Блейз смотрит на меня слегка округлившимися глазами. Кажется, мы будем стоять так вечно, окаменев в неловком молчании, поэтому я решительно шагаю к другу и беру за руку.

— Teo, — говорит он, но я прижимаю палец к его губам, пока он все не испортил, начав выдавать предупреждения, которые я не желаю слышать.

— Просто… — обними меня? — прошу я.

Блейз вздыхает, и я уверена, он сейчас откажется, скажет, что должен держать дистанцию, потому что я больше не его подруга детства, я — его королева, и это все усложняет. Поэтому приходится разыграть козырь, против которого друг не устоит.

— Так я буду чувствовать себя в безопасности, Блейз. Пожалуйста.
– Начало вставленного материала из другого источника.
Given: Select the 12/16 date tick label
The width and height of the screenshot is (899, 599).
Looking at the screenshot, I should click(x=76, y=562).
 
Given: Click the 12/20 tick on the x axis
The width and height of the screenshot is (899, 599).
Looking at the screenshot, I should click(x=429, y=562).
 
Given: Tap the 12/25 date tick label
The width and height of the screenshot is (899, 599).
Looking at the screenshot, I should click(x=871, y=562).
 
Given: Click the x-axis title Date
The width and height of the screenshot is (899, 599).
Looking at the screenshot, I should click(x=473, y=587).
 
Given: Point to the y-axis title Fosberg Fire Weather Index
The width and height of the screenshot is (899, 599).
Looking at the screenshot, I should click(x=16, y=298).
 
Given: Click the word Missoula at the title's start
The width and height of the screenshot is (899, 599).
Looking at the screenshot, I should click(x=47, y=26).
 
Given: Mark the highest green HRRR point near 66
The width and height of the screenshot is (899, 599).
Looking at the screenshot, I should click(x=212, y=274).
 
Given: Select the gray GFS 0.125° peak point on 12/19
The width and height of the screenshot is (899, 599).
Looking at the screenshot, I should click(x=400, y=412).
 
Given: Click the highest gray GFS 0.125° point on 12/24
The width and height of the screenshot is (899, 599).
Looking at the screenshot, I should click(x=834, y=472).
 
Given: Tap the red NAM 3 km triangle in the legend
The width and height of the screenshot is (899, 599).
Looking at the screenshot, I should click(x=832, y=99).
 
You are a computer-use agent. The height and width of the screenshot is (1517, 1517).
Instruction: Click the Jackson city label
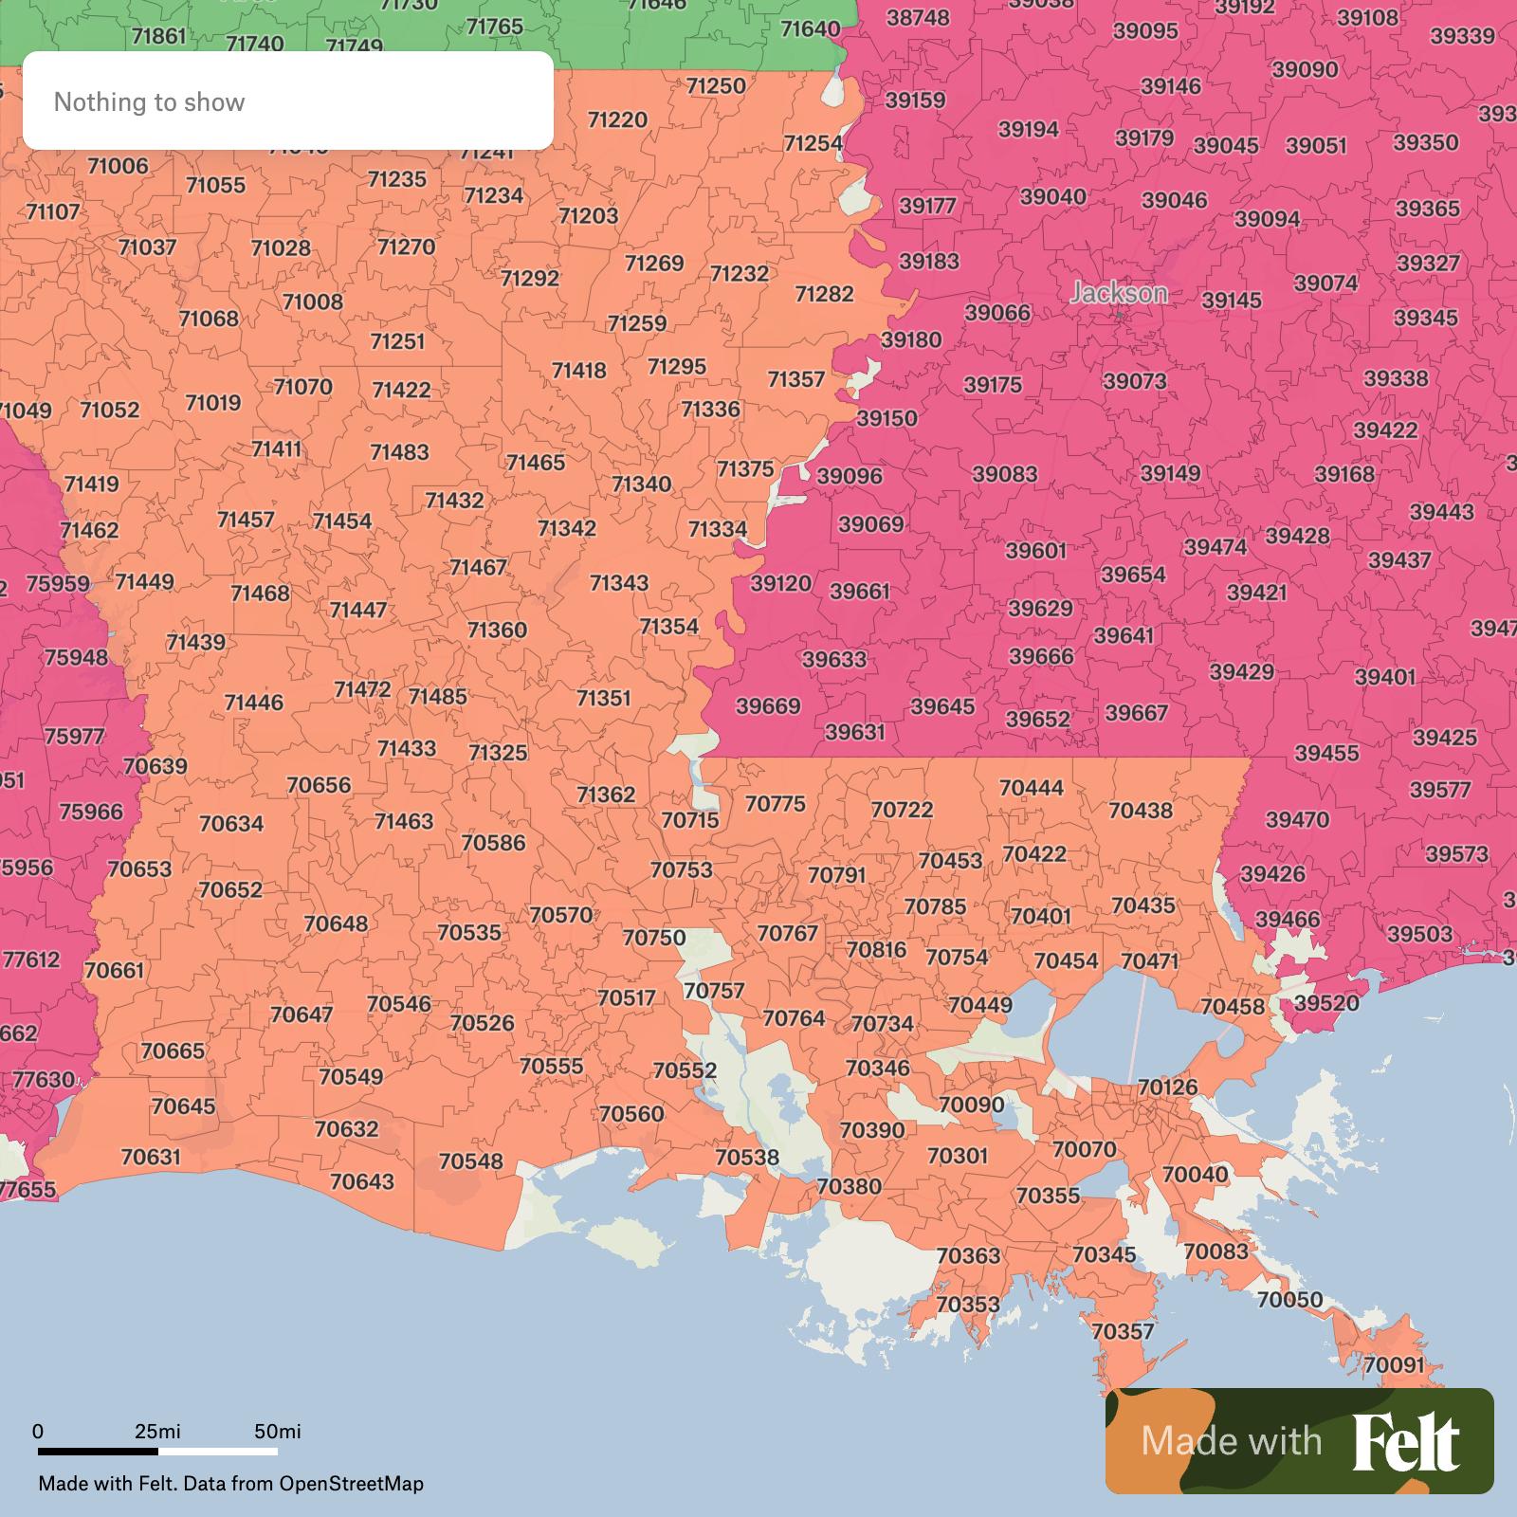[1119, 293]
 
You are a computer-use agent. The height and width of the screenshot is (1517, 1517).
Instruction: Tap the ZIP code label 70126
[1167, 1087]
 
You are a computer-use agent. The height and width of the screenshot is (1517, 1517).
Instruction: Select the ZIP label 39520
[1326, 1003]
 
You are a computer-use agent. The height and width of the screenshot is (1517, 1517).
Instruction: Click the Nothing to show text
[149, 101]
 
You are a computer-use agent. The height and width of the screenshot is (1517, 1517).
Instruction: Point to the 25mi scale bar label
[157, 1431]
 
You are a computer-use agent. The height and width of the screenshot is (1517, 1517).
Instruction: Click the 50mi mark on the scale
[278, 1431]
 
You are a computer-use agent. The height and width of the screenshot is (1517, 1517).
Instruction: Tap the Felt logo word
[1406, 1441]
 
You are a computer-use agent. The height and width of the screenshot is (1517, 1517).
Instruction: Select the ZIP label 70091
[1394, 1365]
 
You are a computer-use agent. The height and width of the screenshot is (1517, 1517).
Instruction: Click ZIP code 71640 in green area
[810, 28]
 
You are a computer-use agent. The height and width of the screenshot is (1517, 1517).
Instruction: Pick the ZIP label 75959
[58, 584]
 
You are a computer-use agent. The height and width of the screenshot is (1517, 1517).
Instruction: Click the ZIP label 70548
[471, 1161]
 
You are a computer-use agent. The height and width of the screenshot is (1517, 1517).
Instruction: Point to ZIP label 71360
[497, 630]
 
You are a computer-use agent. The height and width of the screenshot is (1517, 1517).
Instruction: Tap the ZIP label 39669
[768, 706]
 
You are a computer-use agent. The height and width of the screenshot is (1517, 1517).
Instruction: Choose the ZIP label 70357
[1123, 1331]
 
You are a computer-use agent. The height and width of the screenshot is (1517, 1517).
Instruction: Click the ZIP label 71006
[118, 166]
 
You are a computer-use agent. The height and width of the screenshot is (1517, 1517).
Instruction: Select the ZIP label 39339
[1462, 36]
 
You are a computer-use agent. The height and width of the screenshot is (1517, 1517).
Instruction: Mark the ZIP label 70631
[151, 1157]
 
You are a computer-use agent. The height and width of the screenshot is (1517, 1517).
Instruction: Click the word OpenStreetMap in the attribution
[351, 1484]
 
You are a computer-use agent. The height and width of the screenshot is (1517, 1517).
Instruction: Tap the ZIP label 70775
[775, 804]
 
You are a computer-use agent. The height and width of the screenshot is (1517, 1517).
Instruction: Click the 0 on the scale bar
[38, 1431]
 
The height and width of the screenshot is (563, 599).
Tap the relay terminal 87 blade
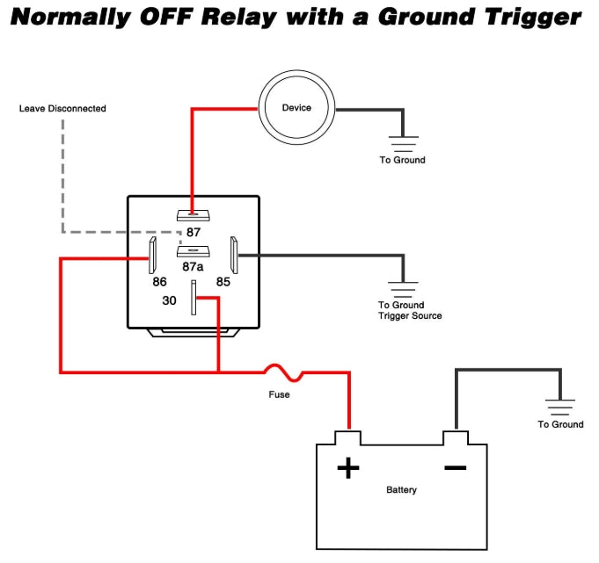tap(193, 215)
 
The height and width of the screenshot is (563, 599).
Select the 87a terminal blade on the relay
tap(193, 251)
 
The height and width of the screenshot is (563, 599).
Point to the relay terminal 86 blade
tap(152, 256)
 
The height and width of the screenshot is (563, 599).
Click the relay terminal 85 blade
tap(234, 256)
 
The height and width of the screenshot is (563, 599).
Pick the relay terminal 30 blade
tap(194, 298)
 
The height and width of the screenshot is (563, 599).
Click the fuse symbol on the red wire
tap(283, 372)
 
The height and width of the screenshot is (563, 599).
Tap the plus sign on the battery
tap(348, 467)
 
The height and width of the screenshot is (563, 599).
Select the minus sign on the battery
tap(456, 467)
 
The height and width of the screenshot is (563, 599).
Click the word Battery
tap(401, 490)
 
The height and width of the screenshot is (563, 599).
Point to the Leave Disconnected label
tap(62, 108)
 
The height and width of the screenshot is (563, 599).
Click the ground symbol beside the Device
tap(403, 144)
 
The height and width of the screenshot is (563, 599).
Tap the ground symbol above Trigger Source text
tap(403, 290)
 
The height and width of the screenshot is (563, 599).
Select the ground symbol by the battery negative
tap(560, 408)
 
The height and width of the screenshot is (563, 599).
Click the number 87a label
tap(193, 267)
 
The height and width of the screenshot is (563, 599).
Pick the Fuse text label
tap(279, 394)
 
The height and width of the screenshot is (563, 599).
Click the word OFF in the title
tap(166, 18)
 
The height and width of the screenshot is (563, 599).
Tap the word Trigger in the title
tap(533, 18)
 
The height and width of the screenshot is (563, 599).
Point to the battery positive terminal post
tap(347, 437)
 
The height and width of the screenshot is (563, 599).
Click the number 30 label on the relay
tap(169, 300)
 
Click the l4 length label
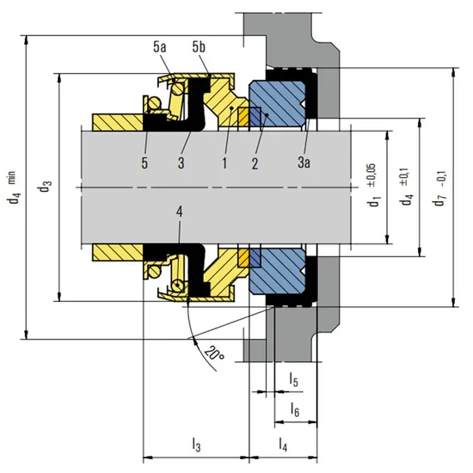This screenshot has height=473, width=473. pos(282,445)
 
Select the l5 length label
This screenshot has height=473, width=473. pos(293,380)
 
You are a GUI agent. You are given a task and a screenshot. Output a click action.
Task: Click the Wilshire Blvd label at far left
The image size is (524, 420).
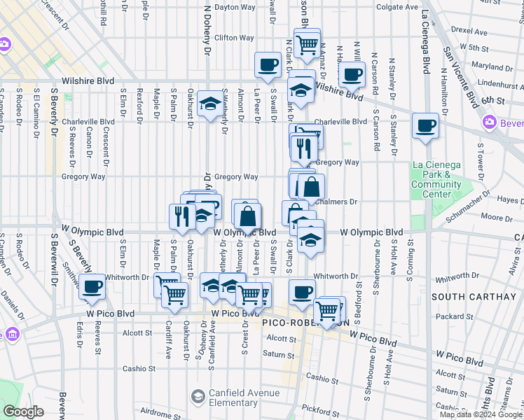point(88,81)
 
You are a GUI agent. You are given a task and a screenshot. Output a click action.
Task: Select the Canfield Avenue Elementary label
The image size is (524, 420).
point(233,398)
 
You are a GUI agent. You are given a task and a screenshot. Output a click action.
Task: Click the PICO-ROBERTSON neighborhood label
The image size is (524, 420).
point(305,323)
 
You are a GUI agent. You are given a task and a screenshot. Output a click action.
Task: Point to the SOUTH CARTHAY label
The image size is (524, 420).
point(474,297)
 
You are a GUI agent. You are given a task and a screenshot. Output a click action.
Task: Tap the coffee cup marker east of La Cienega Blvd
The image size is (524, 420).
point(425,127)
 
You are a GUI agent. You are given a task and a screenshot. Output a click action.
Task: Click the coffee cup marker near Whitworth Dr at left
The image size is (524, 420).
point(92,286)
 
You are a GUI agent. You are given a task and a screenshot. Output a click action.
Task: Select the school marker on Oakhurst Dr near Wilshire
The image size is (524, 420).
point(209,105)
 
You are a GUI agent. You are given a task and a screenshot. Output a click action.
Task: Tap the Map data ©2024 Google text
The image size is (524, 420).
point(481,414)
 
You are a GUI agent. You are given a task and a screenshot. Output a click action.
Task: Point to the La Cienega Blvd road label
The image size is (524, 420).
point(425,42)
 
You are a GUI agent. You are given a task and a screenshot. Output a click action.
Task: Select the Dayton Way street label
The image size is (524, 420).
point(233,8)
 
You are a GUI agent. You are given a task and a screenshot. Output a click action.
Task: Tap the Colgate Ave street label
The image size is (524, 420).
point(397,8)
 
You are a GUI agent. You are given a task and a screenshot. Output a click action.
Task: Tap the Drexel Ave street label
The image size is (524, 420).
point(469,32)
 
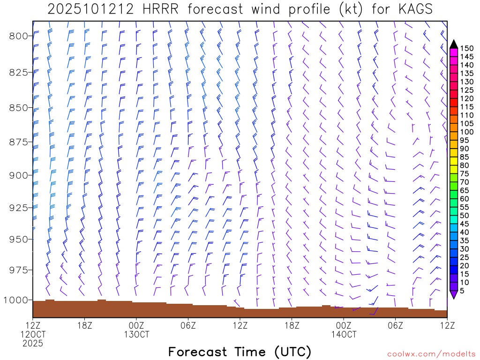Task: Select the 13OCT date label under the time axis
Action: pos(136,334)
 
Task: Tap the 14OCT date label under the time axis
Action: pos(344,334)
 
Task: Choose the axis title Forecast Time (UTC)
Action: pos(240,352)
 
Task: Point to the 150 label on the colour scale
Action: pos(466,48)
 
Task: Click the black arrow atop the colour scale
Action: pos(453,44)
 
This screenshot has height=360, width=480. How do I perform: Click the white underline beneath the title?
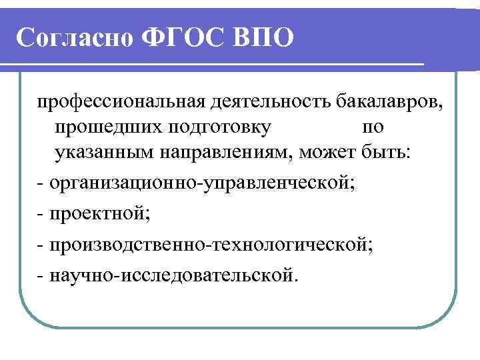tap(213, 65)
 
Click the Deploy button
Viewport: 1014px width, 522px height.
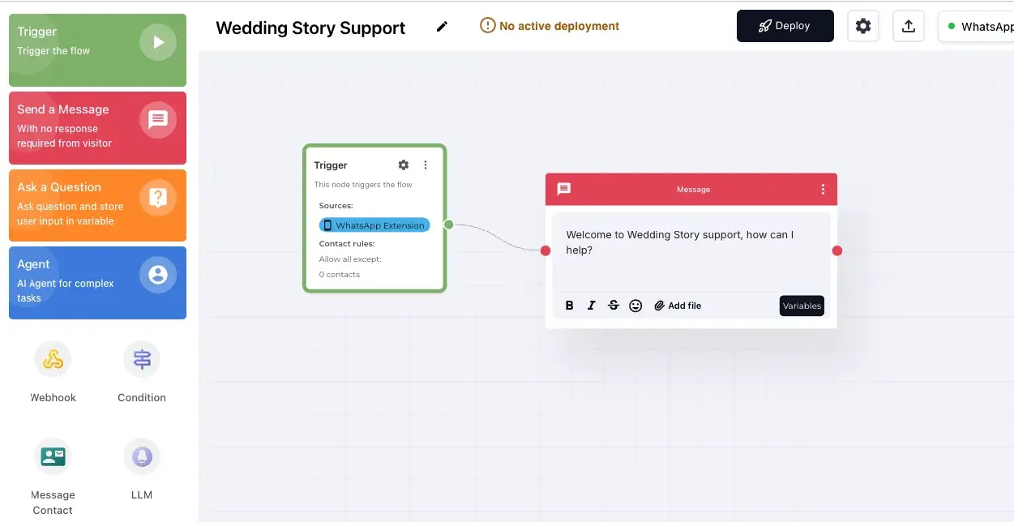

Его взгляд становится мягче, и я понимаю, что победила. Не говоря ни слова, я убираю палец от его губ и тяну за руку, увлекая на кровать. Мы ложимся рядом, я прижимаюсь спиной к груди Блейза, он обнимает меня; наши тела идеально подходят друг к другу. Даже здесь, в море, он пахнет специями, огнем в очаге — пахнет домом. Кожа у него обжигающе-горячая, но я стараюсь не думать об этом. Я лишь ощущаю, как бьется его сердце: этот звук пронизывает меня, сливается с ритмом моего собственного сердца, и в конце концов убаюкивает так, что я засыпаю.